VORLIEGENDER TEXT:
——

Polen sollen selbst Schildbürger werden

Heiße Debatte um ein nationales Raketenabwehrsystem

  • Julian Bartosz, Wroclaw
  • Lesedauer: 2 Min.
Wie seltsam es auch klingt: Polen will und muss ein eigenes Antiraketensystem haben. Das sagte zum zweiten Jahrestag seiner Amtsführung Staatsoberhaupt Bronislaw Komorowski in einem Interview mit der Wochenzeitschrift »Wprost«.

Er habe der Regierung vorgeschlagen ein solches Raketenschild-Projekt anzugehen, so Präsident Komorowski. Zwar sei dies nicht ganz einfach, aber der Verlass auf die US-Offerte sei ein Fehler gewesen. Es vergeht seitdem kein Tag, an dem der Chef des im Präsidentenamt fungierenden Büros für Nationale Sicherheit (BBN), General Stanislaw Koziej, nicht in Interviews und Mediengesprächen über die absolute Notwendigkeit eines nationalen Antiraketenschildes räsoniert.

——

EXTRAHIERTE DATEN:
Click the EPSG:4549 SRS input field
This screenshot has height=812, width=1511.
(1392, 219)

——

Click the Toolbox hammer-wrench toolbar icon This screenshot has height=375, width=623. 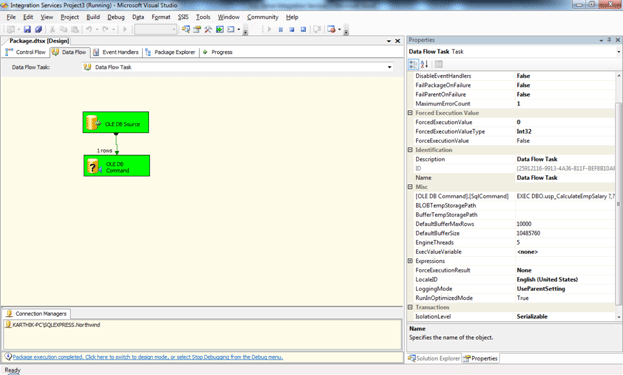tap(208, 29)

——

AUFGABE: Entnimm den Text über die polnische Raketenabwehr vollständig und ohne jede Änderung.

LÖSUNG:
Polen sollen selbst Schildbürger werden

Heiße Debatte um ein nationales Raketenabwehrsystem

  • Julian Bartosz, Wroclaw
  • Lesedauer: 2 Min.
Wie seltsam es auch klingt: Polen will und muss ein eigenes Antiraketensystem haben. Das sagte zum zweiten Jahrestag seiner Amtsführung Staatsoberhaupt Bronislaw Komorowski in einem Interview mit der Wochenzeitschrift »Wprost«.

Er habe der Regierung vorgeschlagen ein solches Raketenschild-Projekt anzugehen, so Präsident Komorowski. Zwar sei dies nicht ganz einfach, aber der Verlass auf die US-Offerte sei ein Fehler gewesen. Es vergeht seitdem kein Tag, an dem der Chef des im Präsidentenamt fungierenden Büros für Nationale Sicherheit (BBN), General Stanislaw Koziej, nicht in Interviews und Mediengesprächen über die absolute Notwendigkeit eines nationalen Antiraketenschildes räsoniert.